As written and without pictures, set down the lines from the one that contains "The height and" through the end of the data.

Stored data
^^^^

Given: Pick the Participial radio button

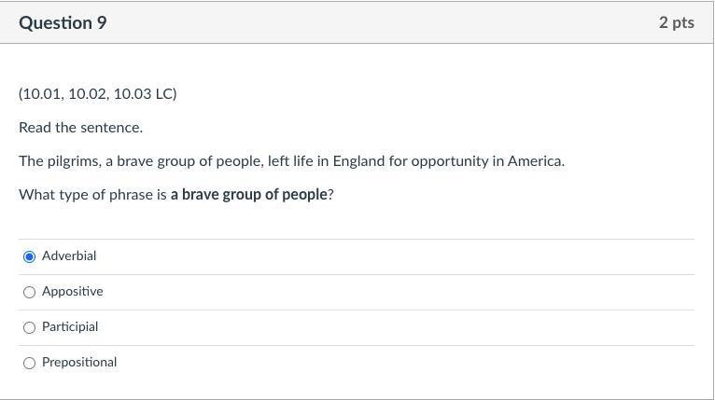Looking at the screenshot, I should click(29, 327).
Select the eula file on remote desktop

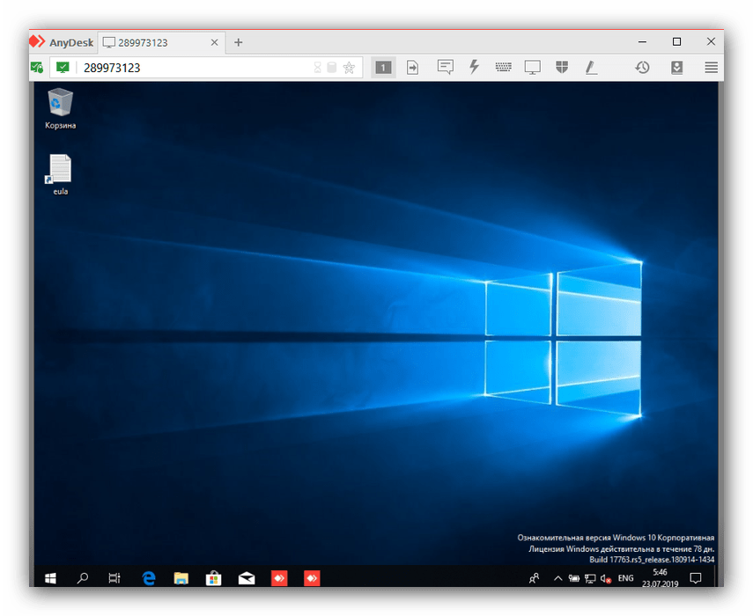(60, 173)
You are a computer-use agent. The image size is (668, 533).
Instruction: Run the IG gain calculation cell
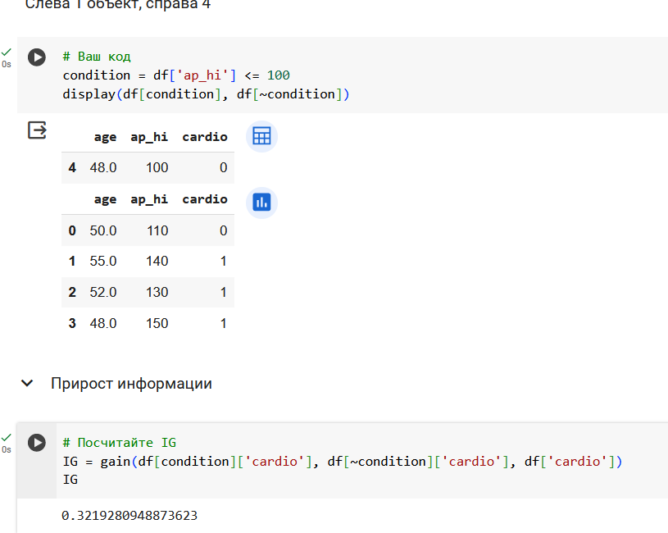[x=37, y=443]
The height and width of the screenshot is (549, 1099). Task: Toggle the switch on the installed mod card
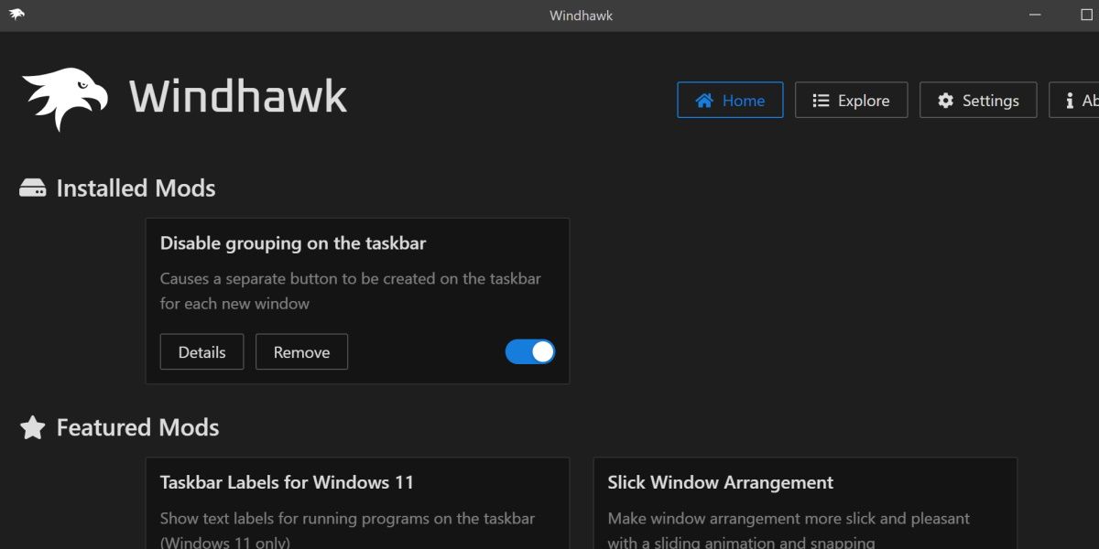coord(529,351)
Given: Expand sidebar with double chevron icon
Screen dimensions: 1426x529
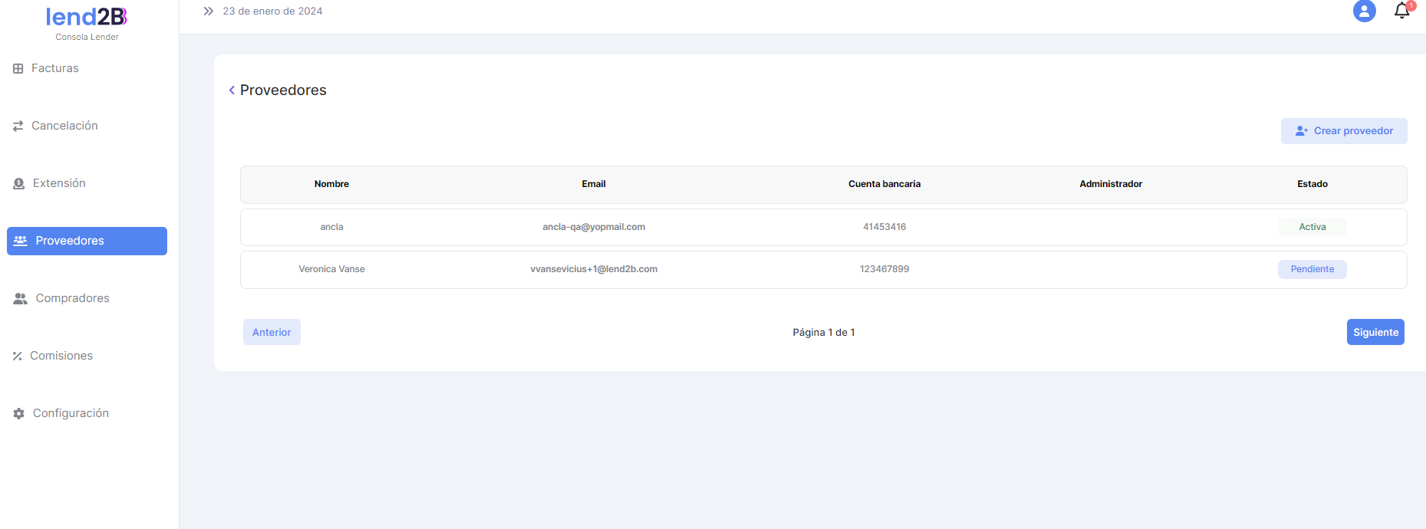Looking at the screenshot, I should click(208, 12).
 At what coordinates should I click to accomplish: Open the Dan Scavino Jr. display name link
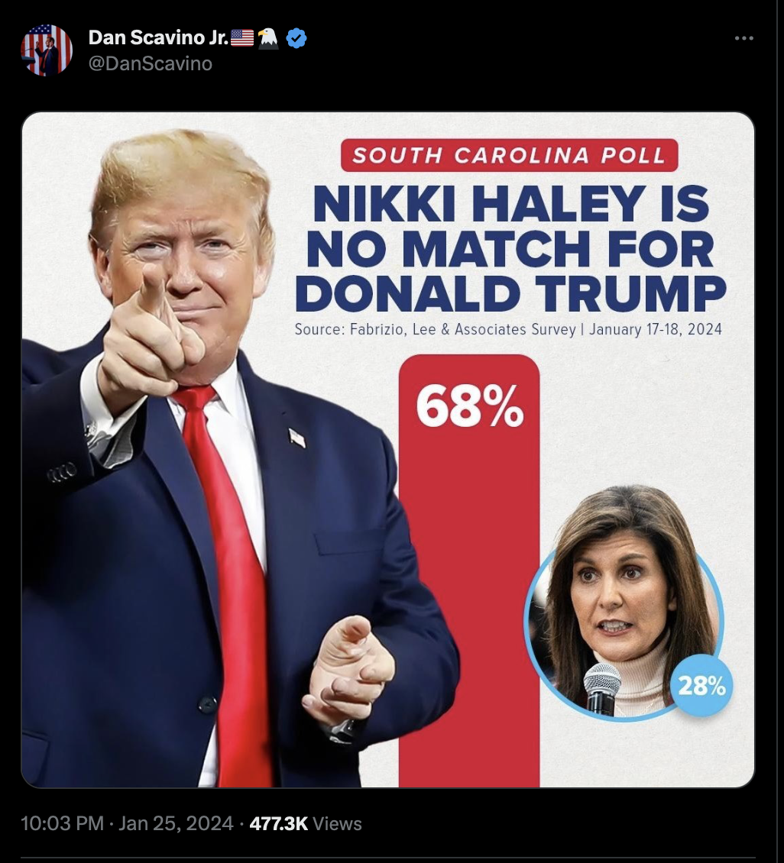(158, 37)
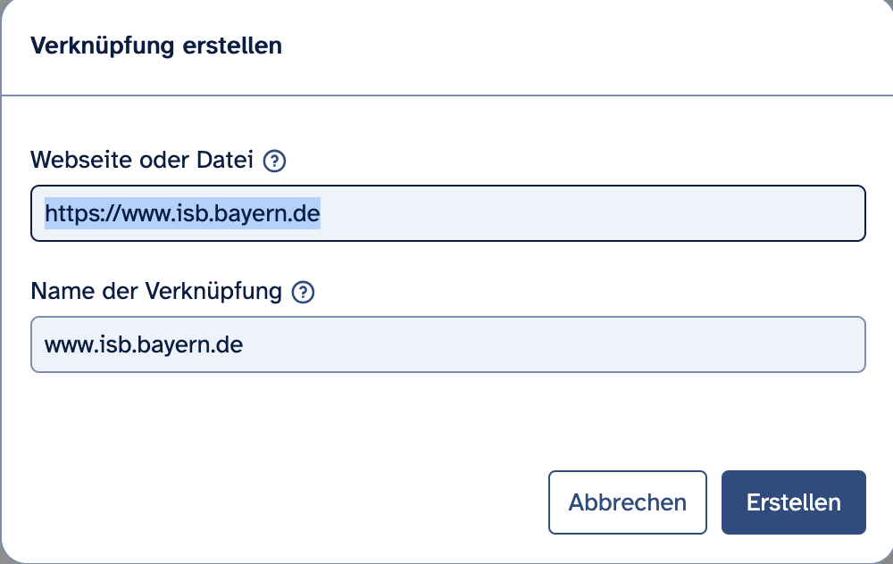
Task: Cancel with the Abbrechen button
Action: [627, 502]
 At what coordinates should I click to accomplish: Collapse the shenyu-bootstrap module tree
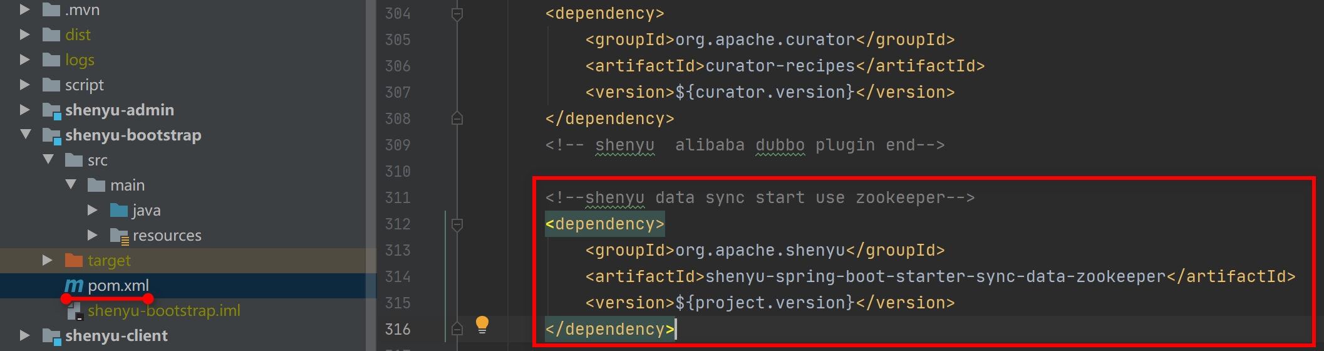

^^^^

- _Task response_:
The height and width of the screenshot is (549, 1099). Task: Toggle the switch on the installed mod card
coord(529,351)
Given: Expand sidebar with double chevron icon
Screen dimensions: 1426x529
Looking at the screenshot, I should click(208, 12).
 At what coordinates should I click to accomplish: Open the Dan Scavino Jr. display name link
(158, 37)
Task: Cancel with the Abbrechen button
Action: [627, 502]
 At what coordinates should I click to accomplish: Collapse the shenyu-bootstrap module tree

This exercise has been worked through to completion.